Collective coordinates and facilitated translocation of human mitochondrial RNA polymerase (POLRMT) translocation from atomic simulations

Collective coordinate (CV) identification is challenging in many complex dynamical systems; physical, chemical, and biological. To study translocation of a single-subunit RNA polymerase (RNAP) during transcription, we employ all-atom molecular dynamics (MD) as a vehicle to illustrate CV refinement. RNAP translocation is an essential step of the transcription elongation that dictates gene expression. It generally follows from polymerization product release and proceeds to the initial binding of incoming nucleotides.

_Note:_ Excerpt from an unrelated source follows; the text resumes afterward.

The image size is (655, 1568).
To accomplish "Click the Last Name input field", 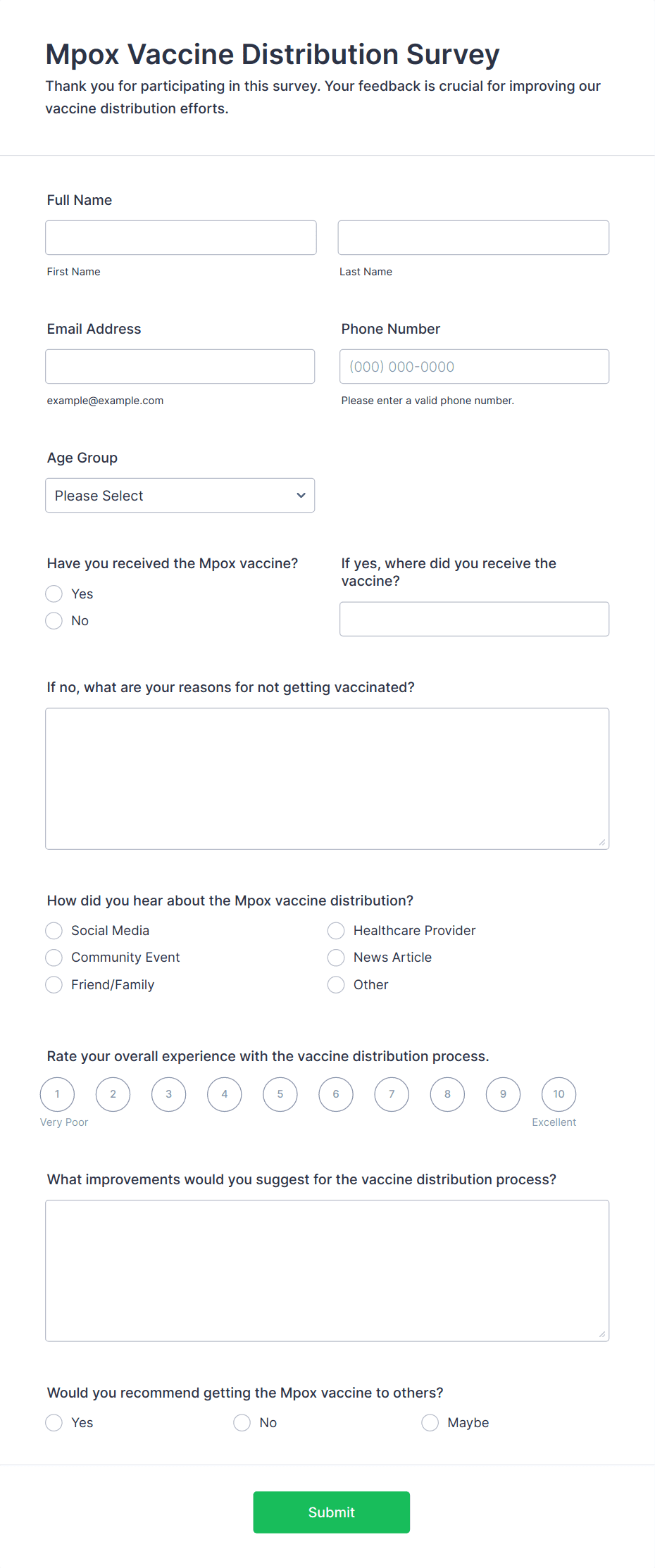I will (x=473, y=237).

Human mitochondrial DNA-dependent RNA polymerase (POLRMT) has a fundamental role in mitochondrial gene expression and cell metabolism. POLRMT is also a key molecular target of concern in the design of nucleotide analogue antiviral and antitumor drugs. While POLRMT shares high structural similarity to viral T7 RNAP, previous experimental studies and our current simulations suggest POLRMT's mechano-chemical coupling may be distinct. In our current research, we constructed and performed equilibrium MD simulations of pre- and post-translocation models of POLRMT and along different potential translocation paths (with or without coupling of the fingers subdomain conformational change). We then conducted dimension reduction data analyses, comparing time-lagged independent component analysis (tICA) and the neural network implementation of the variational approach for Markov processes (VAMPnets), and comparing differing relevant atomic CV sets to best represent the sampled MD simulations. Our results indicate that POLRMT translocation is facilitated by NTP binding to enable fingers subdomain opening in post-translocation and by the inclusion NTP binding/catalytic motifs. Thusly, our results suggest a novel mechano-chemical coupling mechanism in single-subunit RNAPs which may guide antiviral or antitumor drug design.